### TEXT SECTION ###

February 18, 2015

ICYMI: SENATOR HIRONO HIGHLIGHTS LONG FIGHT FOR DESIGNATION OF HONOULIULI INTERNMENT SITE AS NATIONAL MONUMENT

Washington, D.C. –  Today Senator Mazie K. Hirono praised President Obama’s designation of the Honouliuli Internment Site as a national monument, which has long been a priority for the Hawaii delegation—from Senators Daniel K. Inouye and Daniel Akaka to the current delegation. As a national monument, the Honouliuli Internment Camp, the largest and longest-used confinement site for Japanese and European Americans and resident immigrants in Hawaii, will be permanently protected.

Senator Hirono spoke of the Hawaii delegation’s years long effort to preserve the Honouliuli site on Hawaii News Now Sunrise and KHON2 Wake Up 2day. Click the photos below to view the interviews.

 

Senator Hirono speaks with Hawaii News Now’s Howard Dicus

 

Senator Hirono speaks with KHON2’s Ron Mizutani

 

Roll Call: Hawaii Internment Camp Monument a Legacy of Akaka, Inouye

“The process to secure the monument designation began in earnest in 2009, in much the same way many of Hawaii’s federal projects have originated for decades: through inclusion of language in an appropriations bill by the late Sen. Daniel K. Inouye, D-Hawaii.

Inouye teamed up with his longtime Senate colleague, former Sen. Daniel K. Akaka, on that effort. Sen. Mazie K. Hirono, then a member of the House, introduced companion legislation across the Rotunda.

‘The detention of more than 1,000 innocent Hawaii civilians during World War II remains a dark chapter in Hawaii and our nation’s history,’ Hirono said in a statement. ‘The stories of those detained at Honouliuli and internment sites like it across the country are sobering reminders of how even leaders of the greatest nation on Earth can succumb to fear and mistrust and perpetuate great injustice.

### PROVIDED MATERIAL ###

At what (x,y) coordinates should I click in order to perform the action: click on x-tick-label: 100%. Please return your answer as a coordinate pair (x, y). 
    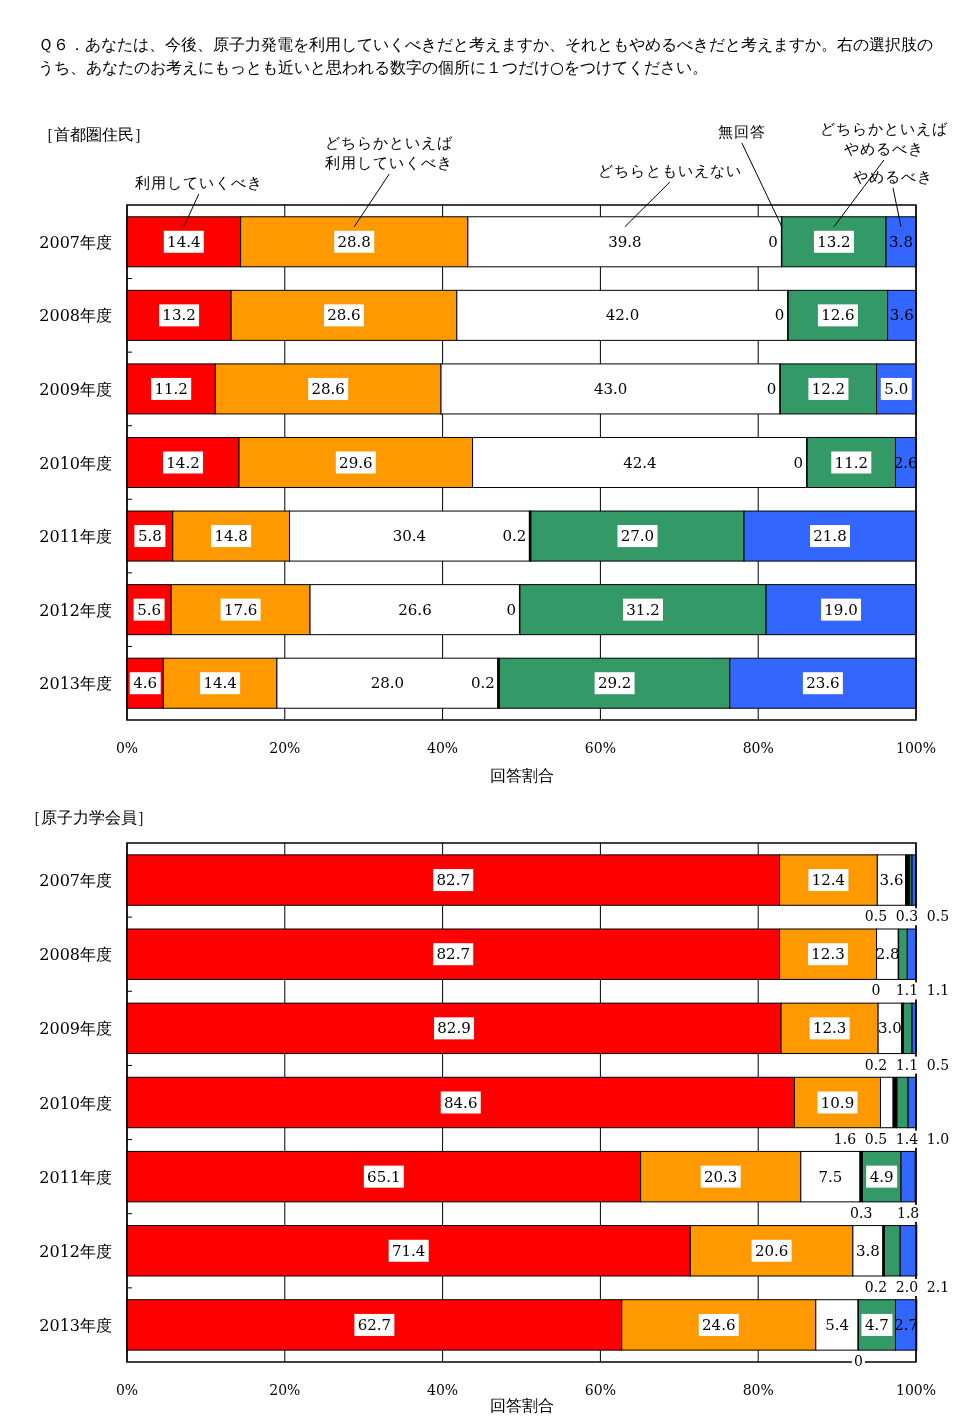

###

■ COMPLETE THE FOLLOWING
1. According to the Honouliuli monument text, in what year did the process to secure the monument designation begin in earnest?
2. Write the next part of the text about the Honouliuli monument designation, starting after its final sentence.

■ ANSWERS TO EACH TASK
1. 2009

2.
‘Preserving the site has long been a priority for our Hawaii delegation — from Senators Inouye and Akaka to our current delegation. I will continue to work closely with the administration, state and local leaders as well as my delegation colleagues to ensure federal resources are delivered for this important project,’ Hirono said.”

The Hill: Obama to create national monument at Hawaii internment camp

“Sen. Mazie Hirono (D-Hawaii), a Japanese-American herself, said Honouliuli serves as a reminder of a dark chapter in the country’s history.

‘The president's executive action is an important step in protecting Honouliuli and the stories of those who were detained in our state and across the nation, highlighting an important but often forgotten piece of our national history,’ she said in a statement.”

Honolulu Star-Advertiser: Landmark of bias

The site of the Honouliuli Internment Camp is set to become a national monument via a presidential pronouncement

“U.S. Sen. Mazie Hirono said in a statement that the detention of innocent Hawaii civilians during World War II ‘remains a dark chapter in Hawaii and our nation's history,’ while the president's designation highlights ‘an important but often forgotten piece’ of that history.

‘The stories of those detained at Hono­uli­uli and hundreds of camps like it across the country are sobering reminders of how even leaders of the greatest nation on Earth can succumb to fear and mistrust and perpetuate great injustice,’ Hirono said.” 

Honolulu Civil Beat: Hawaii Internment Camp Monument a Legacy of Akaka, Inouye

“Hawaii’s congressional delegation had pushed since 2009 for the designation. As The Hill reports, Sens. Daniel Inouye and Daniel Akaka included language in an appropriations bill that year while then-Rep. Mazie Hirono introduced legislation in the House.

Inouye, who died in 2012, was a Japanese American who served with distinction in Europe during the war. Akaka, who retired in 2013, also served during the war.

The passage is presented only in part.